Vox Writer: CPAC Was About ‘Ideological Rigor’; Now It’s About ‘Identity Politics For Aging White Christians’

February 23rd, 2017 4:29 PM

CPAC, now going on just outside the Beltway in National Harbor, Maryland, has changed along with the conservative movement, believes Vox’s Matthew Yglesias. Old-school CPAC, Yglesias contended in a Wednesday piece, was philosophically driven, populated by the sort of activists who “helped [Ronald] Reagan mount a primary challenge to incumbent President Gerald Ford.” It was “a meeting to hash out an agenda.” In the past fifteen-plus years, however, it has become “to a substantial extent a live version of the conservative entertainment experience that one could also get on cable or on the radio.”

These days, CPAC headliners don’t even have to be right-wingers. Exhibit A: Donald Trump, who, Yglesias suggested, had only two qualifications to give a featured speech at the 2011 gathering: he was “an enormous celebrity” who’d “signaled affinity for the conservative lifestyle with his embrace of the ‘birther’ conspiracy theory.”

Trump’s CPAC speech of six years ago, Yglesias related,

was not by any means a paean to the principles of free markets and traditional family values that, on an ideological level, had defined the conservative movement for decades. Instead, Trump had the crowd eating out of the palm of his hand with a very familiar message -- the United States of America used to be great and now was not great but could in the future be great again…

<<< Please support MRC's NewsBusters team with a tax-deductible contribution today. >>>

 

Trump’s message…reflected the reality that…conservatives were an identity group now -- one that leaned older, whiter, and less educated than the population at large and that was filled with a keen sense of nostalgia for the good old days.

On Friday morning, Trump will speak at CPAC. It’s a contrast from last year’s event, from which, Yglesias noted, he “backed out of speaking…under threat that his speech would be protested by conservative regulars…The Trump boycott of 2016 represented a vestigial effort to bring back the CPAC of yore.”

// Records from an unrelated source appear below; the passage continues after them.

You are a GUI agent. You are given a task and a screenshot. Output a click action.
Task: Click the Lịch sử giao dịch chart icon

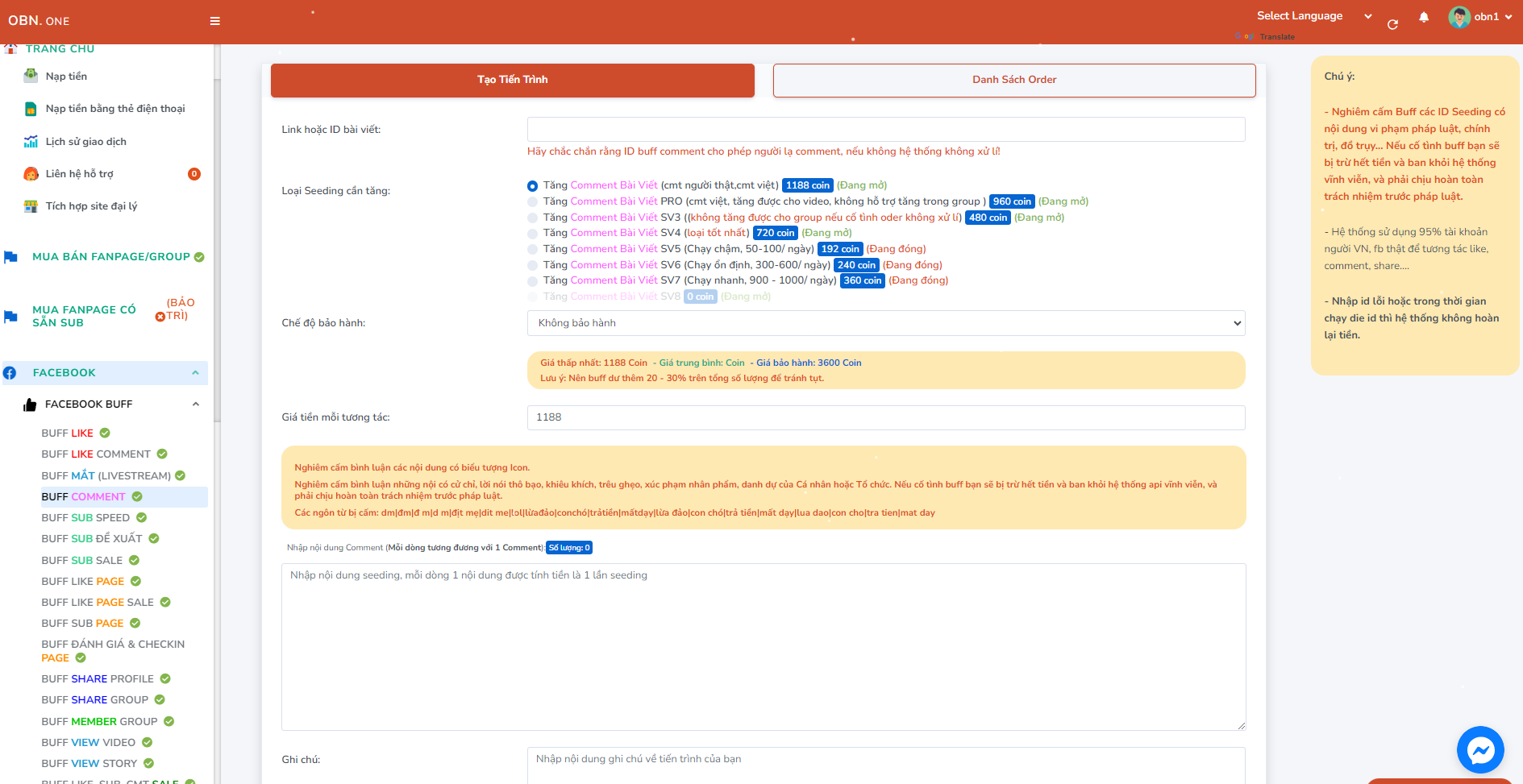(31, 142)
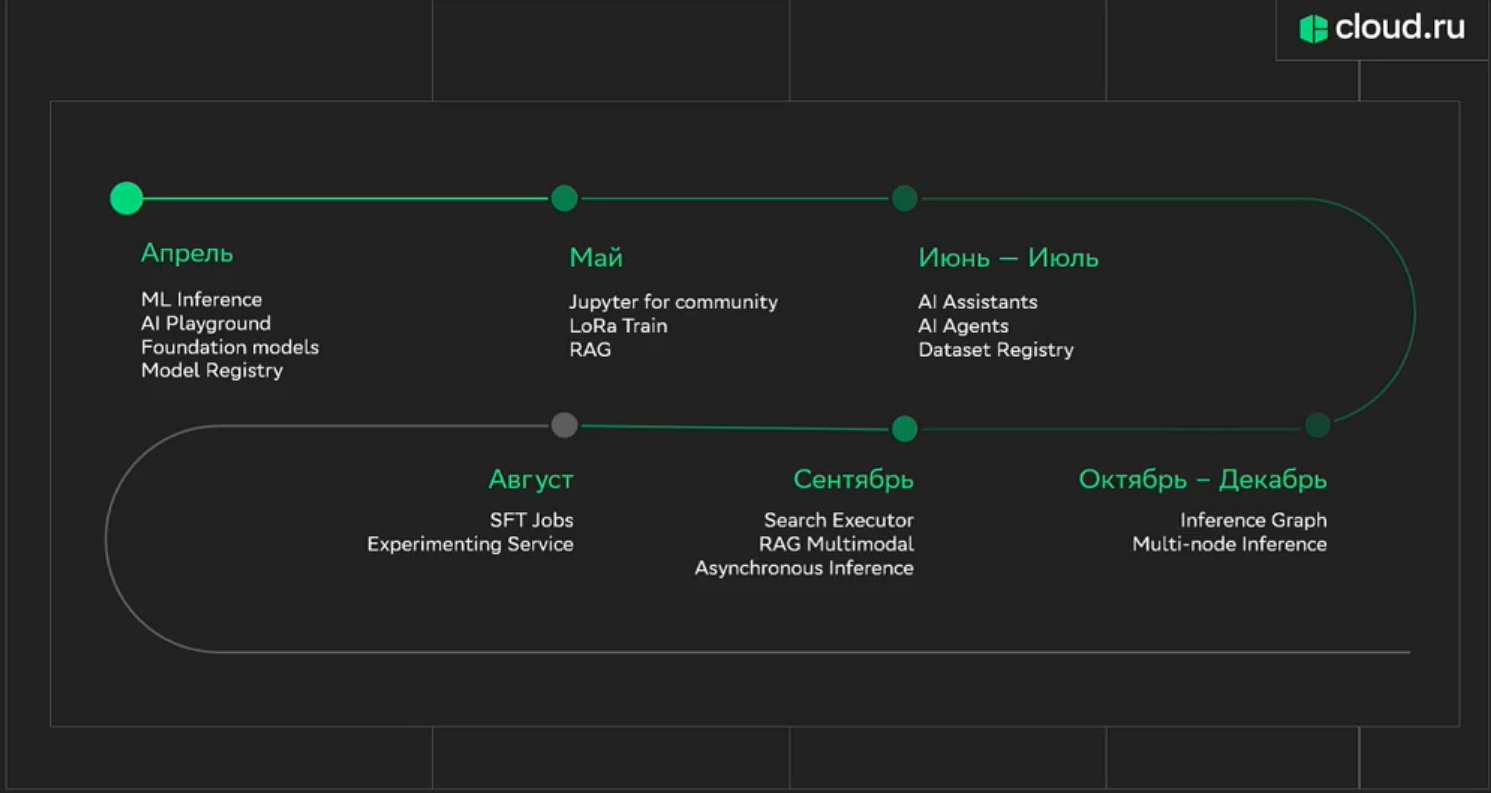Click the ML Inference item

pos(201,299)
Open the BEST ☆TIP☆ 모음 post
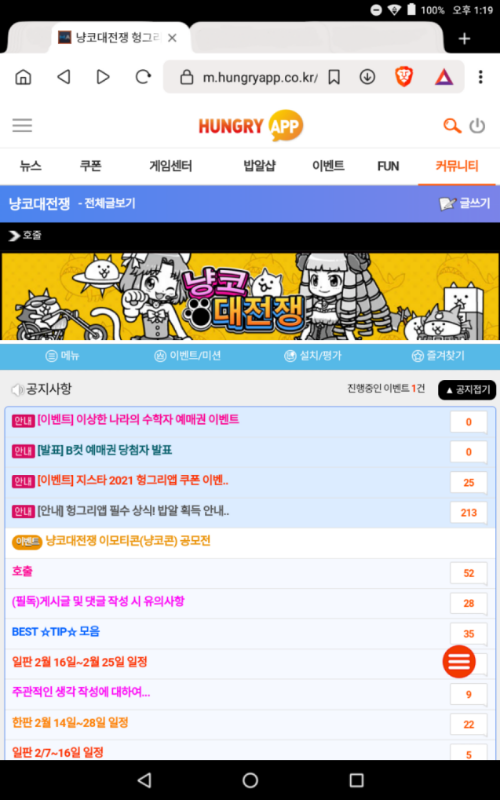The height and width of the screenshot is (800, 500). tap(56, 632)
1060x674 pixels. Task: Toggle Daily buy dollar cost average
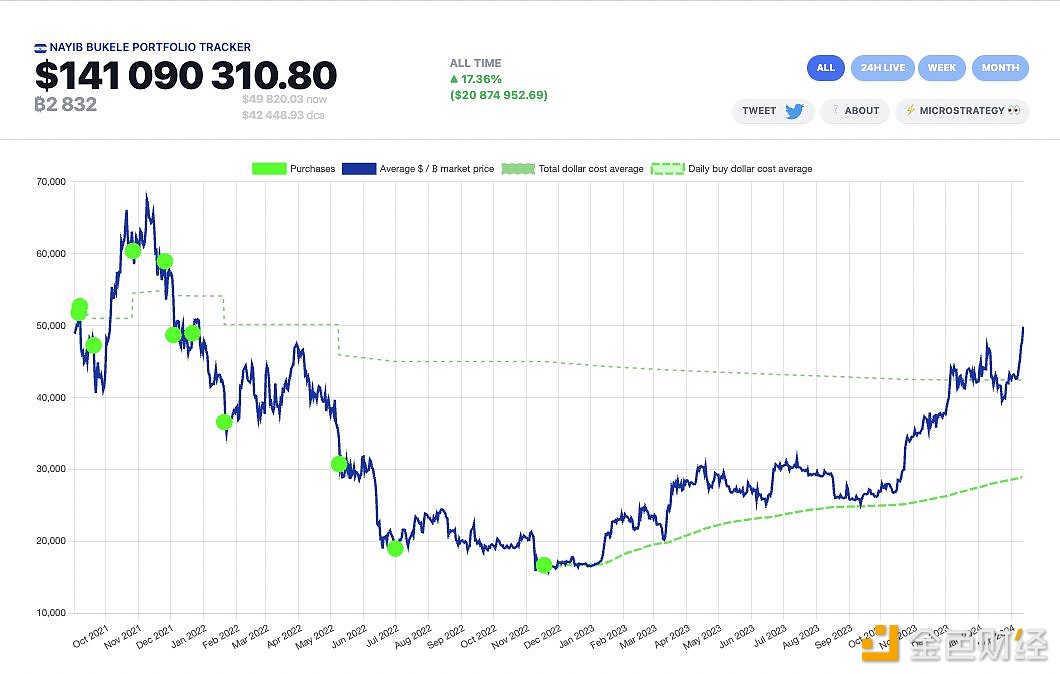click(x=732, y=169)
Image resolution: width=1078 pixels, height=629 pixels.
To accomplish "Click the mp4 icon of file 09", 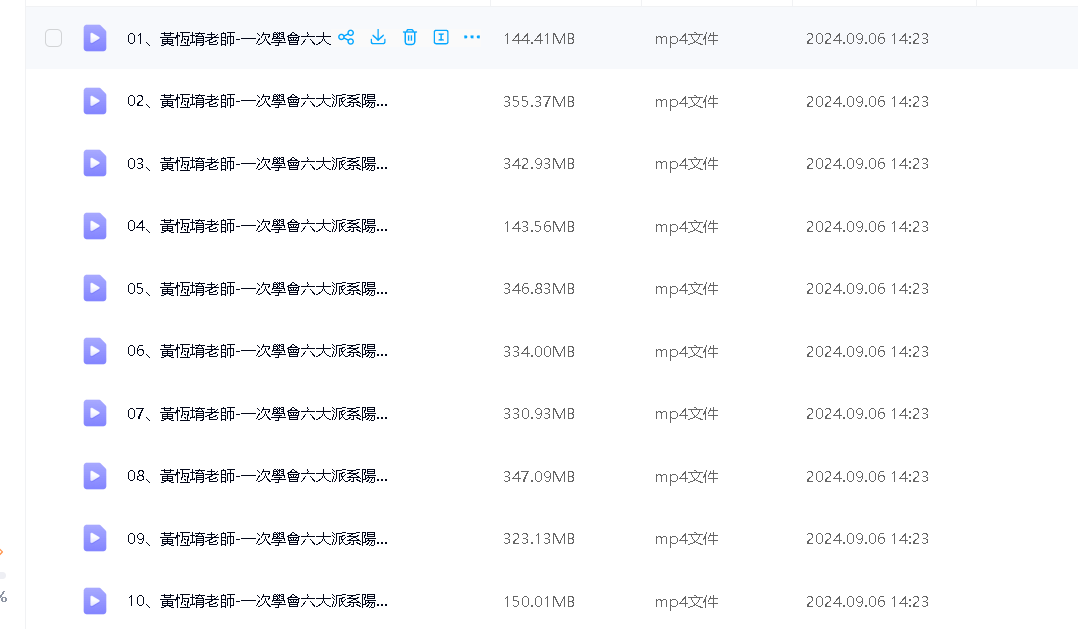I will 95,538.
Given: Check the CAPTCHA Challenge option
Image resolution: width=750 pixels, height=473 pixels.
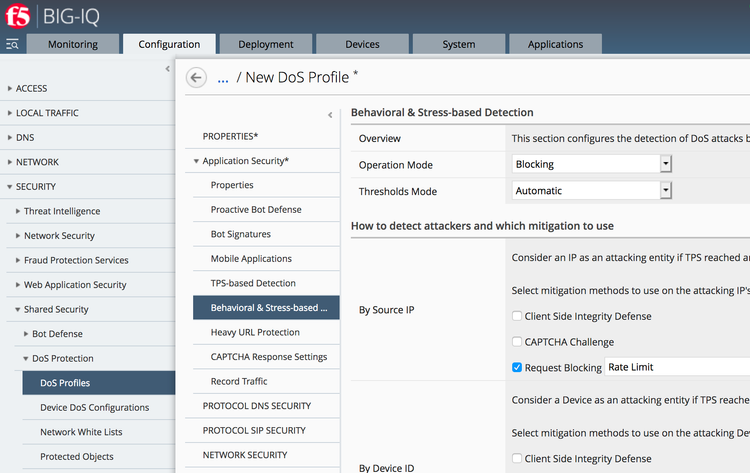Looking at the screenshot, I should [x=517, y=342].
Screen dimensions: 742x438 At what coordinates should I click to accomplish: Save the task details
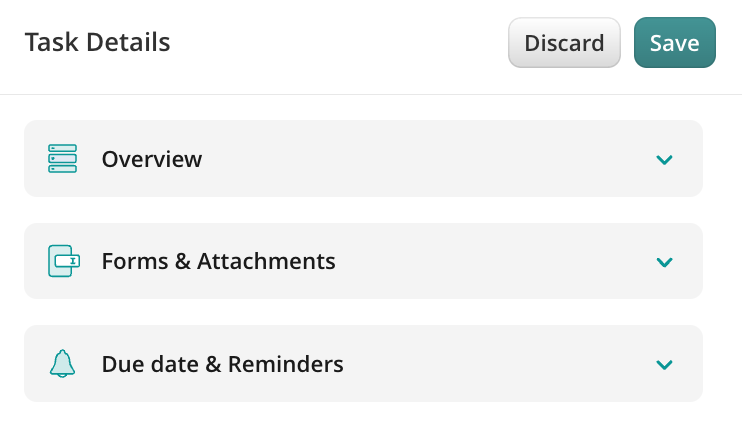674,43
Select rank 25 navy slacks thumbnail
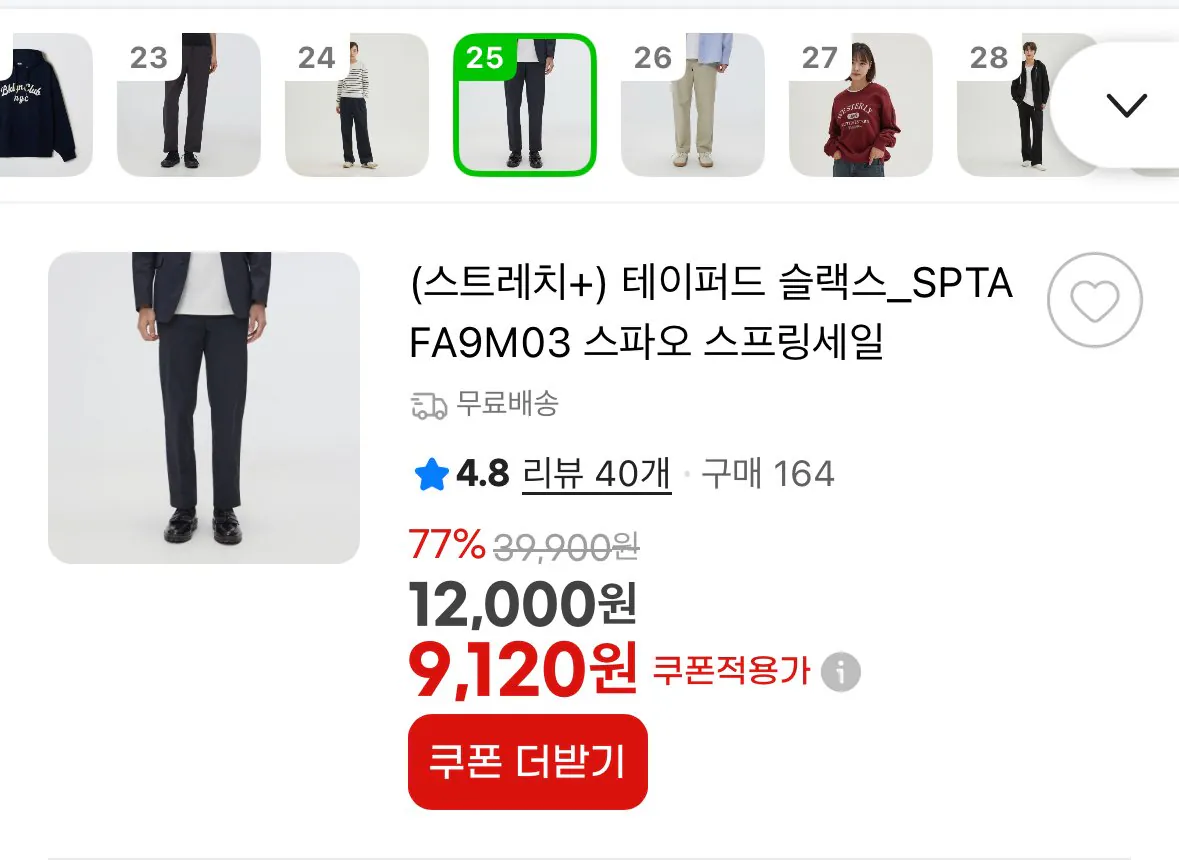Image resolution: width=1179 pixels, height=860 pixels. click(525, 104)
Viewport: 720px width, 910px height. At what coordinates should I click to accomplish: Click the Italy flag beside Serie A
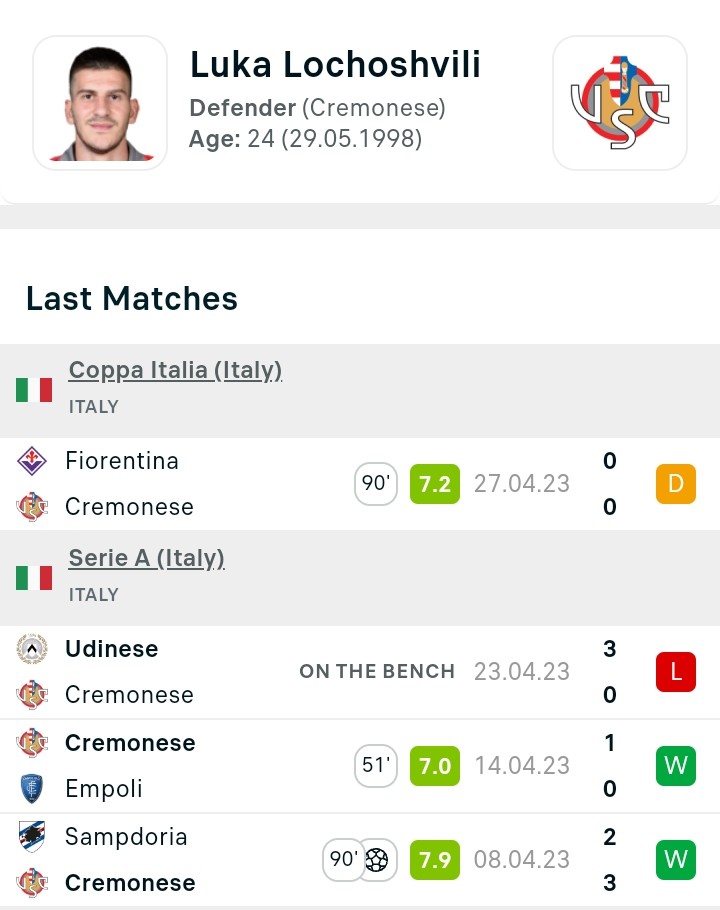(x=34, y=577)
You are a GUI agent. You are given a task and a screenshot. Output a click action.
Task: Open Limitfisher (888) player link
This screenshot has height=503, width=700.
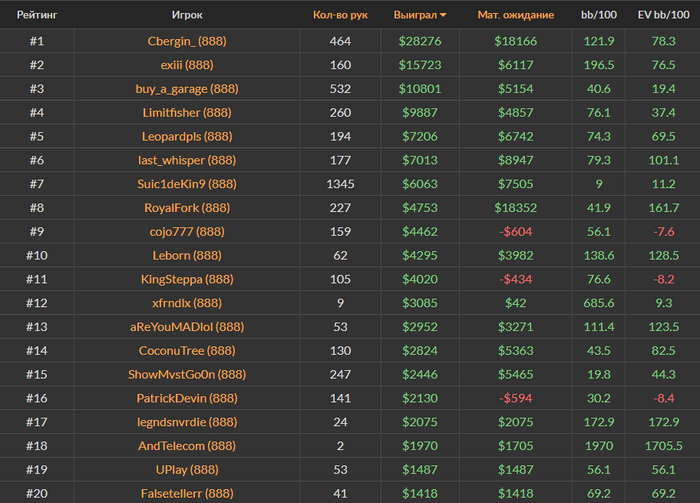186,113
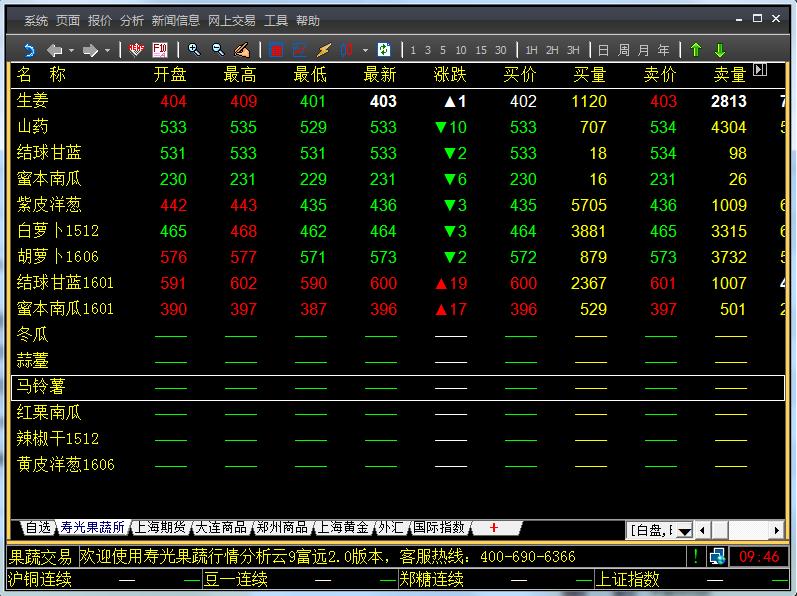Switch to the 大连商品 tab
This screenshot has height=596, width=797.
220,527
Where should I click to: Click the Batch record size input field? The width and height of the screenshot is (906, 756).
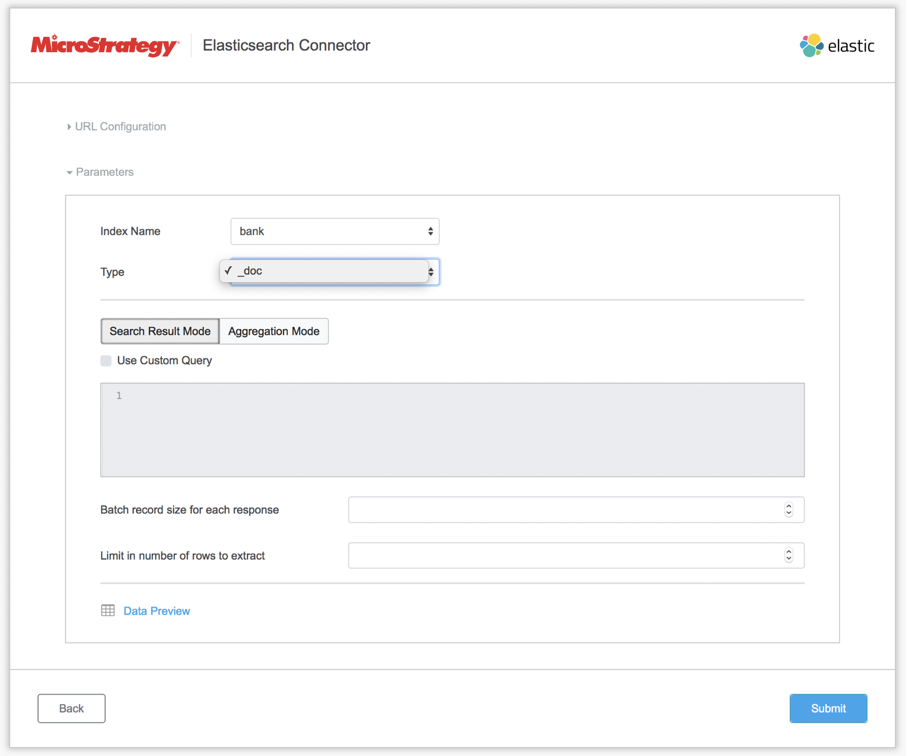(564, 510)
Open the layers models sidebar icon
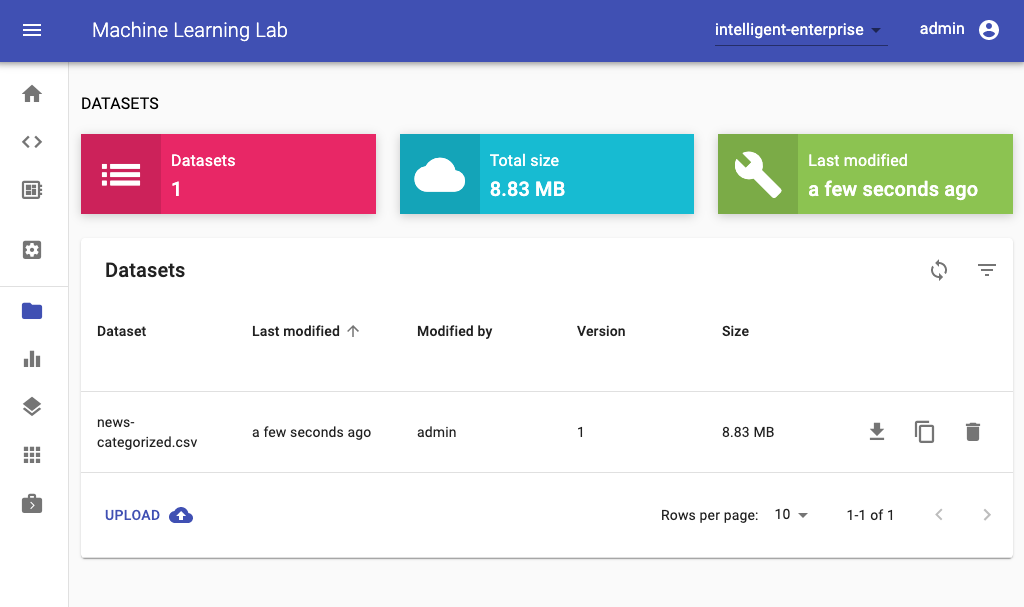The image size is (1024, 607). (32, 407)
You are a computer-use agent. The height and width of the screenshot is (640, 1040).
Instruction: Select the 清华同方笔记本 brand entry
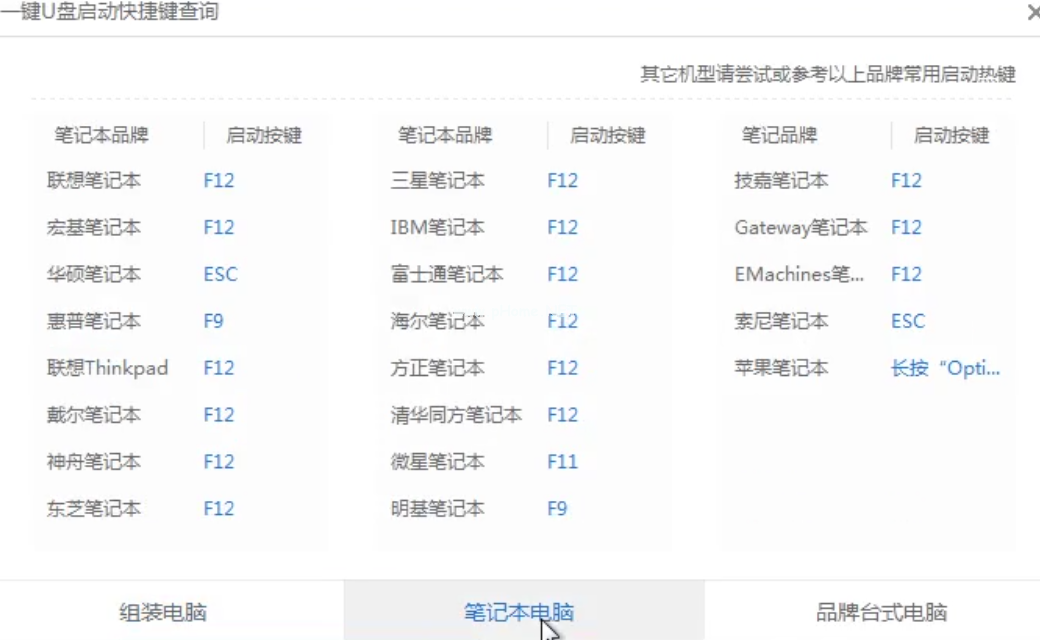click(456, 415)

Yglesias remarked that with Trump in the Oval Office, “key GOP-leaning interest groups are thrilled, of course, because [he] can give them the tax cuts and business-friendly regulation they crave. But CPAC, the ACU, and the conservative movement as a whole have always been about more than that kind of transactional interest group politics. Once upon a time, that was ideological rigor and principle. More recently it’s provocation, street fighting with liberals, and identity politics for aging white Christians. And in Trump, the CPAC faithful finally have a politician who embraces the values of conservative mass-market entertainment as the core of his politics.”